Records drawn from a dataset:
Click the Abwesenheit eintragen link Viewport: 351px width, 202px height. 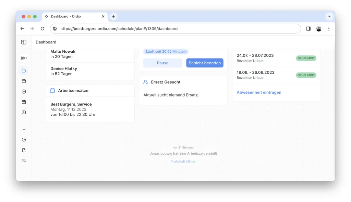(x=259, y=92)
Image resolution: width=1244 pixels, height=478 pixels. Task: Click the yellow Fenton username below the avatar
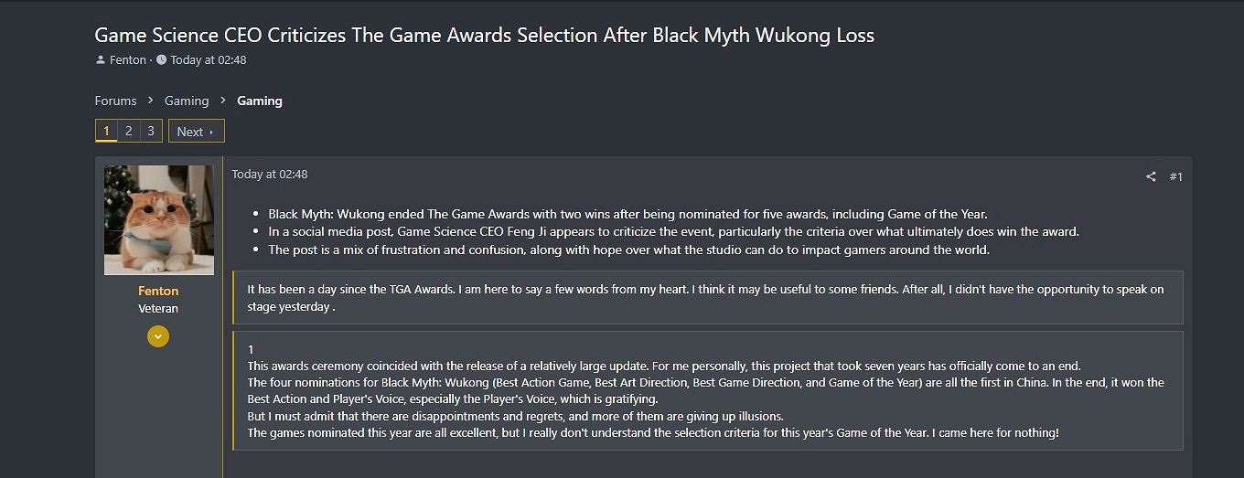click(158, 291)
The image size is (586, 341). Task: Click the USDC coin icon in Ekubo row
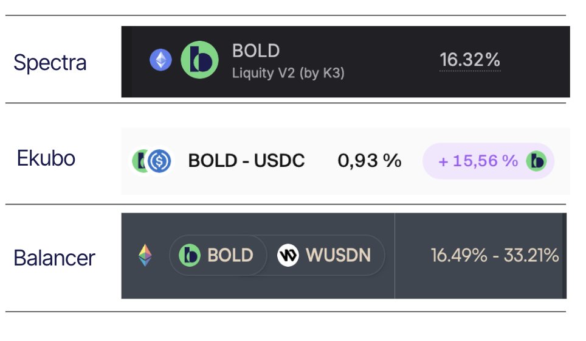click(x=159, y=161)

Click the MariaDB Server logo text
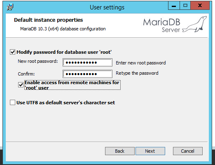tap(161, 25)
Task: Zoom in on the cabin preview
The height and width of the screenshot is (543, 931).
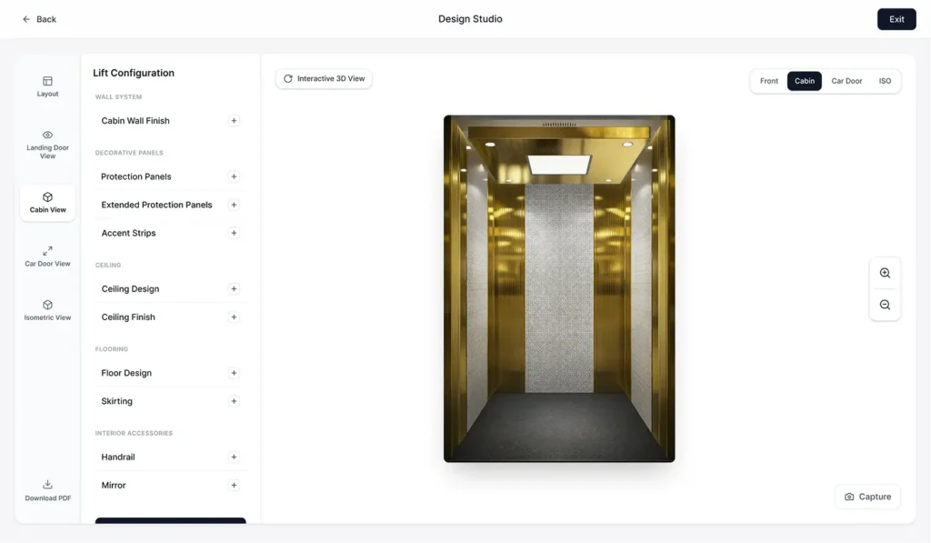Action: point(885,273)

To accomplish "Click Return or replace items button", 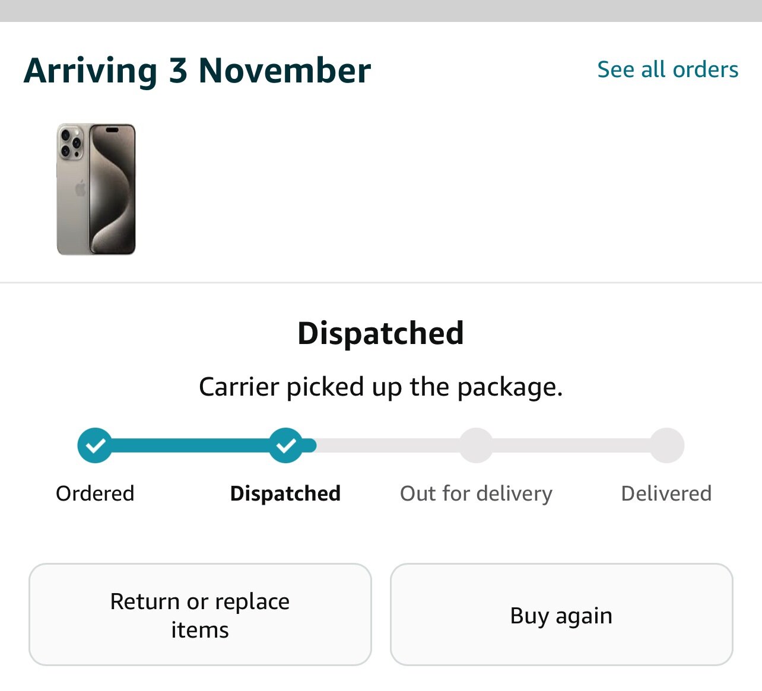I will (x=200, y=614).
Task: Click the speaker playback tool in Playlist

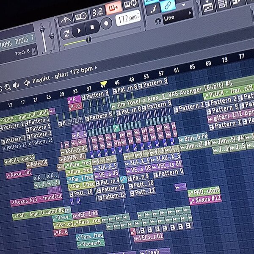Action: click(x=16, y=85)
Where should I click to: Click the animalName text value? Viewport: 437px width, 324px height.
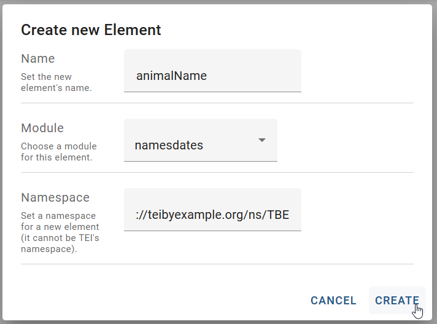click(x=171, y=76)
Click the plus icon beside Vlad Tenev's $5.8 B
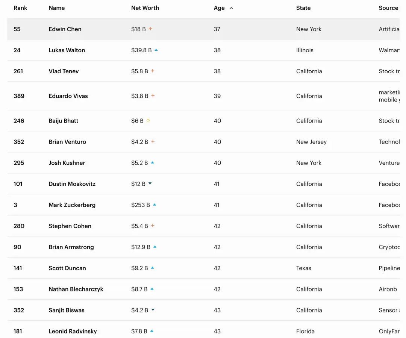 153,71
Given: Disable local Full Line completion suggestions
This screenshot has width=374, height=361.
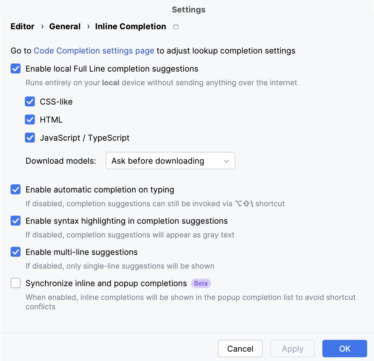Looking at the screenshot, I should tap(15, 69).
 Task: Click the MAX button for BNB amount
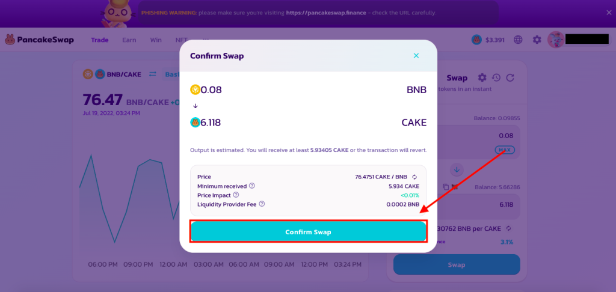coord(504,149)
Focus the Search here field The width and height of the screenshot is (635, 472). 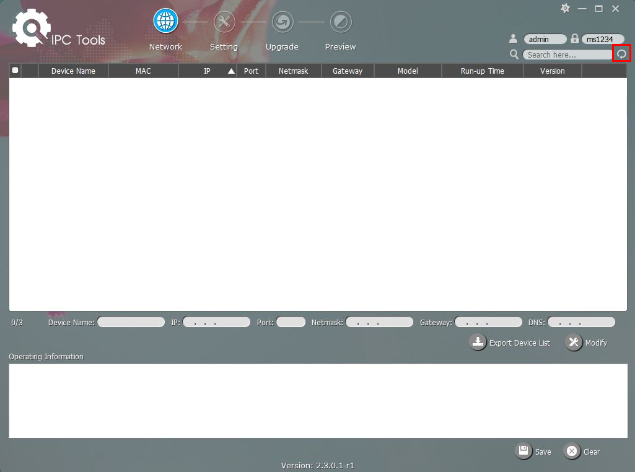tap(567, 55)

--

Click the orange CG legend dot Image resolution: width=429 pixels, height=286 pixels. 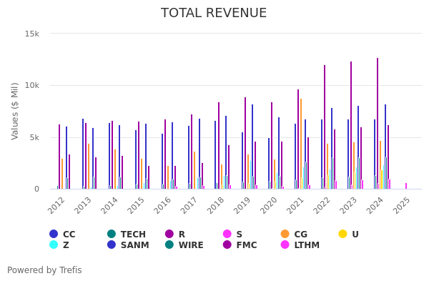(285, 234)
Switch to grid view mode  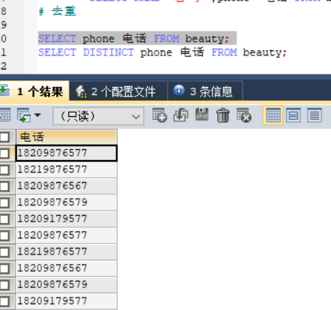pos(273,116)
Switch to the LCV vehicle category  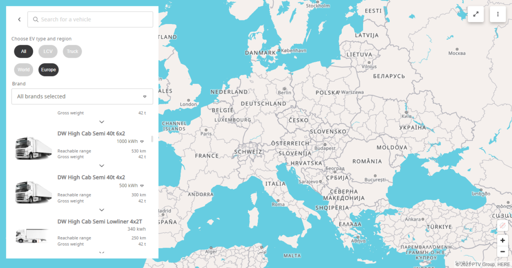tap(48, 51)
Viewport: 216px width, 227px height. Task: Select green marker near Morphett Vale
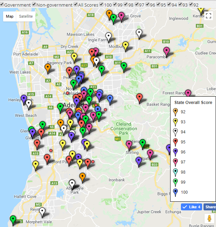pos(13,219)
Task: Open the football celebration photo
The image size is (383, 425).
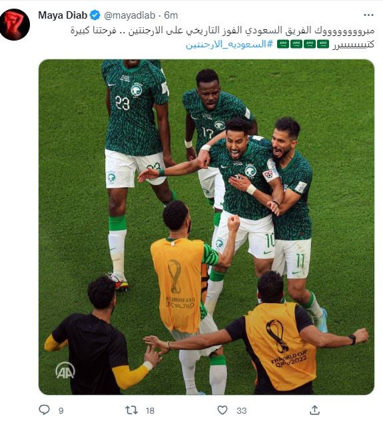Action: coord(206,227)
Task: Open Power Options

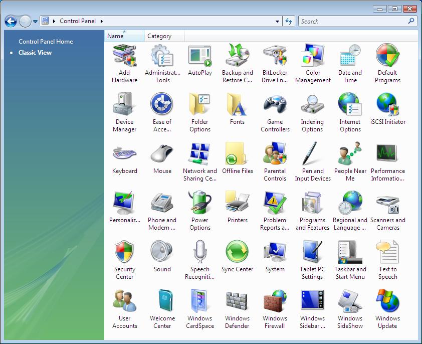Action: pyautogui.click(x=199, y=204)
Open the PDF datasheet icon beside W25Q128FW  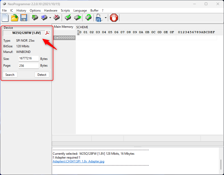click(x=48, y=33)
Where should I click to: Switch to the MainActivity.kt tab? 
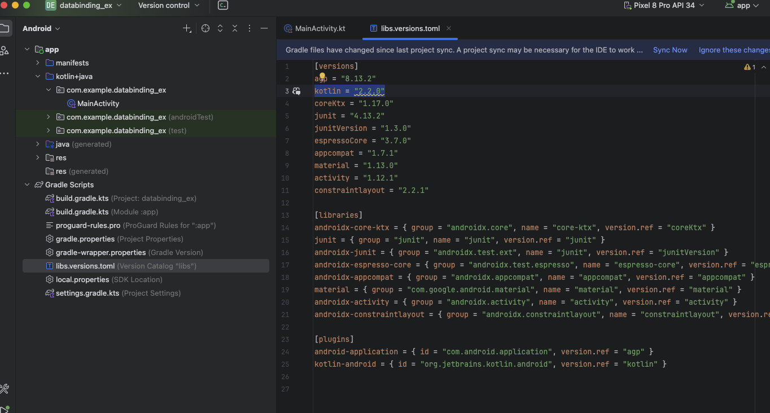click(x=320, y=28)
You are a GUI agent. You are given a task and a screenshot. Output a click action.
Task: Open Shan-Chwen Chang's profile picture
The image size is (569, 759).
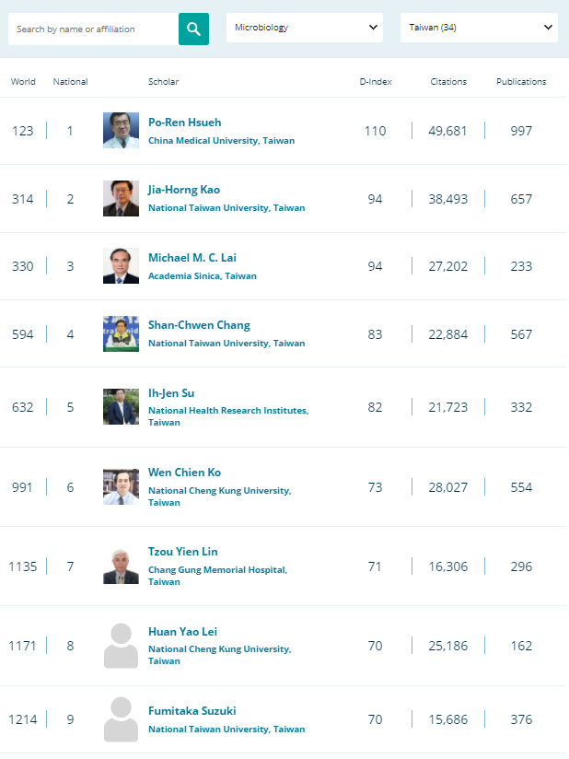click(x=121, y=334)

...

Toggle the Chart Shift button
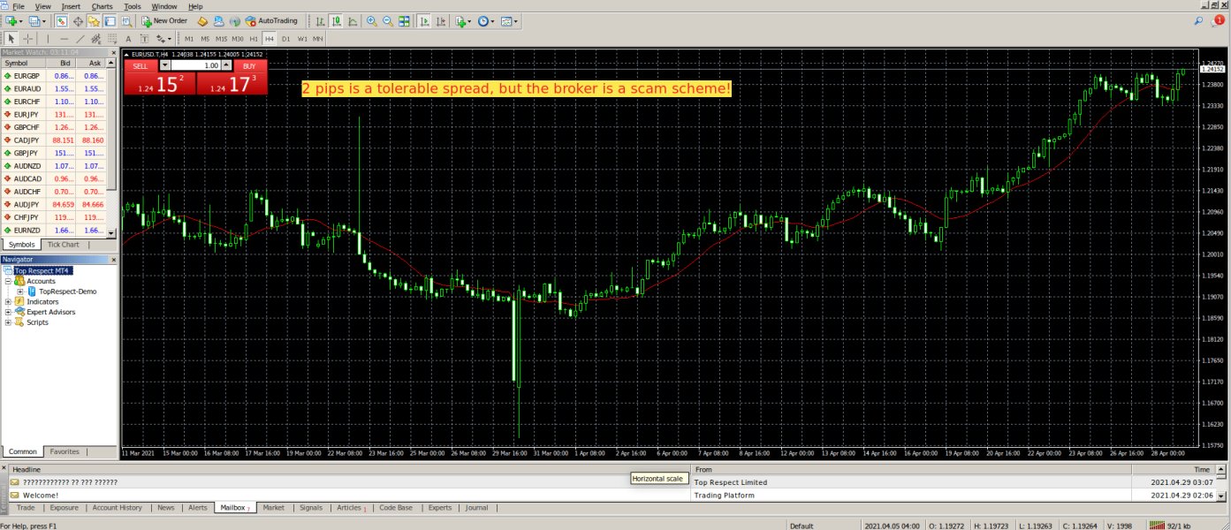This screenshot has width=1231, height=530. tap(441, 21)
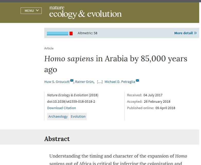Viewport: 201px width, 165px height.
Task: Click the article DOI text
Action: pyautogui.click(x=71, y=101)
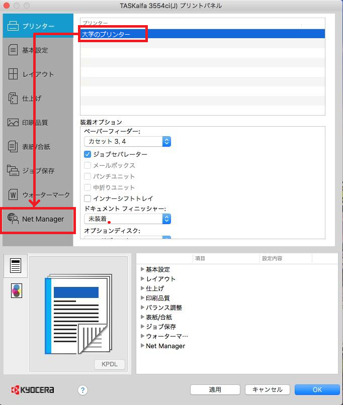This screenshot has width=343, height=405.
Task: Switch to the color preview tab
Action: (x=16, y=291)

PROBLEM DETAILS ->
Your reply should hold nothing but the lines above, from the one containing "Image resolution: width=1244" to the one containing "Task: Zoom in on the cabin preview", reproduced exactly minus the pictures.

ANSWER ->
Image resolution: width=1244 pixels, height=478 pixels. Task: Click the yellow Fenton username below the avatar
click(158, 291)
The image size is (586, 341). Task: Click the USDC coin icon in Ekubo row
click(x=159, y=161)

Click the MariaDB Server logo text
tap(161, 25)
Task: Zoom in on the cabin preview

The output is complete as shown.